• **Excerpt to read**:

17 Sep
Posted by jj as Development
There is an ongoing information war raging in the software world. Despite free software developers’ best efforts, new proprietary software continues to proliferate. Improved techniques must be developed to reverse engineer efficiently closed data formats so that free, interoperable solutions can be deployed under Linux.
Software reverse engineering occurs on various levels. It may be necessary to study a piece of poorly written, poorly commented code developed in a high-level language such as C++ and understand what the original program was supposed to accomplish. It may also be necessary to disassemble a program that has been compiled into machine language and express it as a higher-level language. In doing this, the underlying algorithms can eventually be expressed as higher-level concepts in a human language. After obtaining an algorithmic description via reverse engineering, the algorithm can be reimplemented for any language on any computing platform.
Scope
This paper discusses the technical issues and challenges surrounding software reverse engineering. This topic has always been the subject of much legal and ethical controversy, particularly with respect to such intellectual property ideas such as patents, trade secrets, and software ownership. However, that discussion is outside the scope of this paper.

• **Requirement A**: In the reverse engineering post, which high-level language is named as an example?
• **Requirement B**: Echo the part of the reverse engineering post between "Software reverse engineering occurs" and "any computing platform.", inclusive.

• **Data lines**:
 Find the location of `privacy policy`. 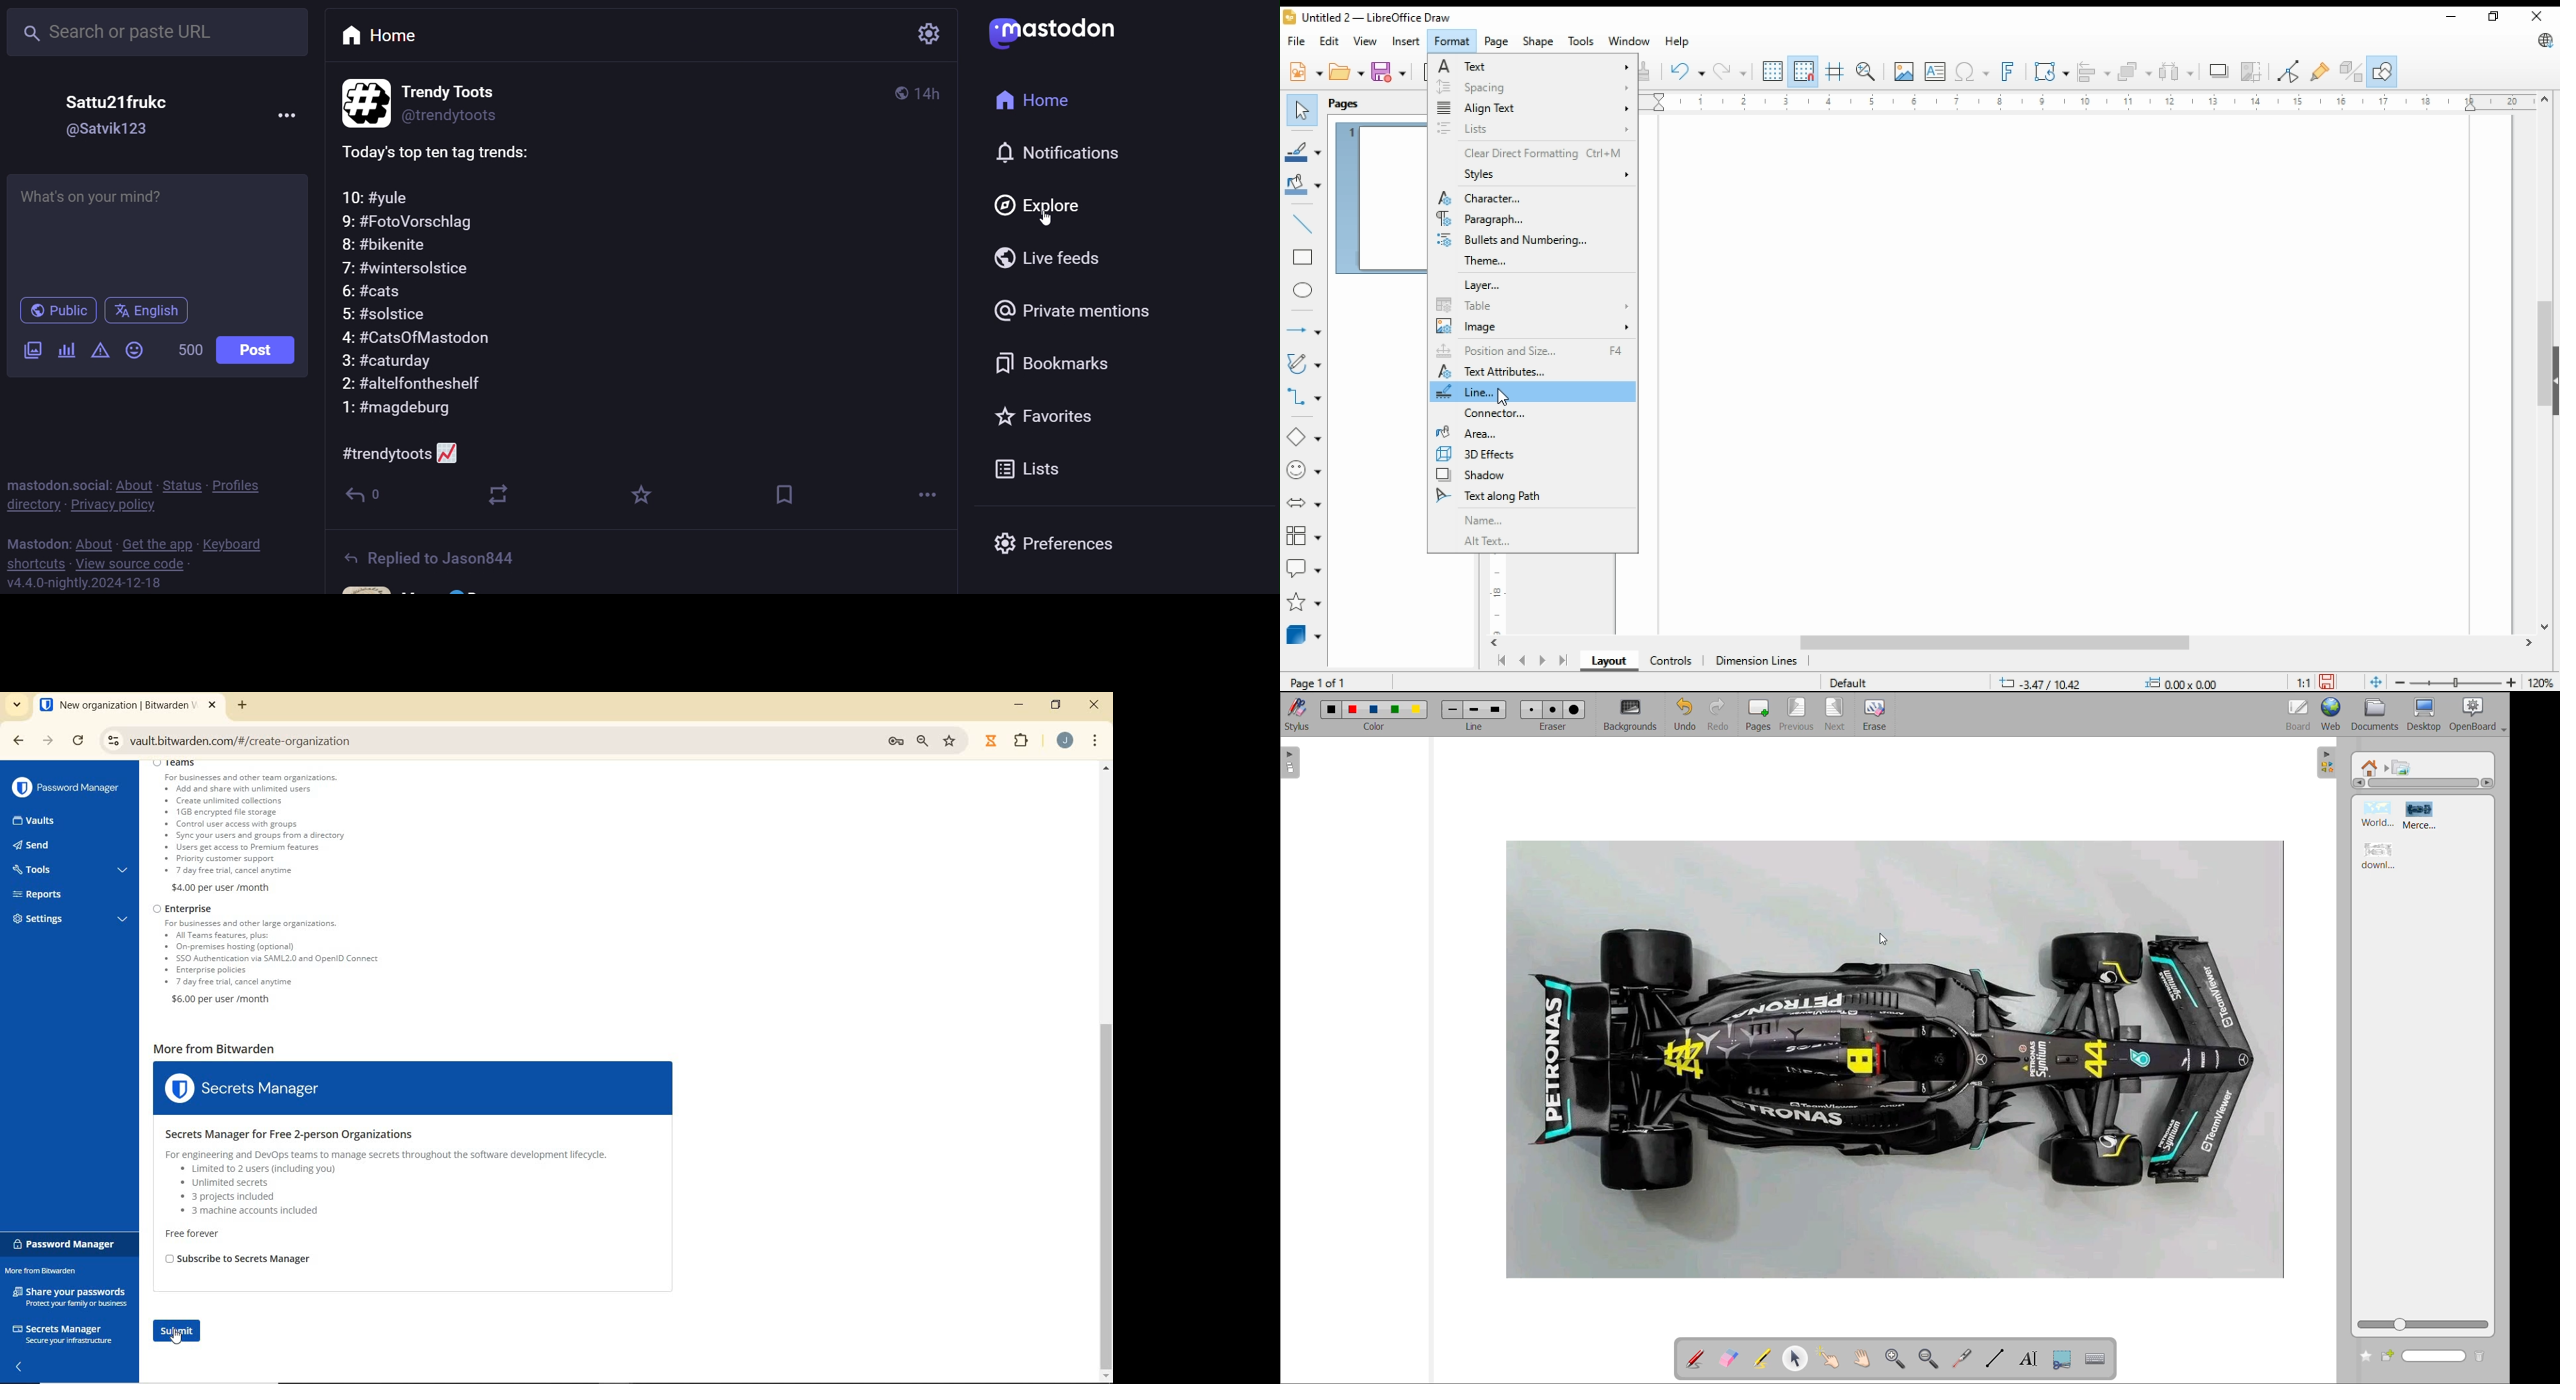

• **Correct output A**: C++

• **Correct output B**:
Software reverse engineering occurs on various levels. It may be necessary to study a piece of poorly written, poorly commented code developed in a high-level language such as C++ and understand what the original program was supposed to accomplish. It may also be necessary to disassemble a program that has been compiled into machine language and express it as a higher-level language. In doing this, the underlying algorithms can eventually be expressed as higher-level concepts in a human language. After obtaining an algorithmic description via reverse engineering, the algorithm can be reimplemented for any language on any computing platform.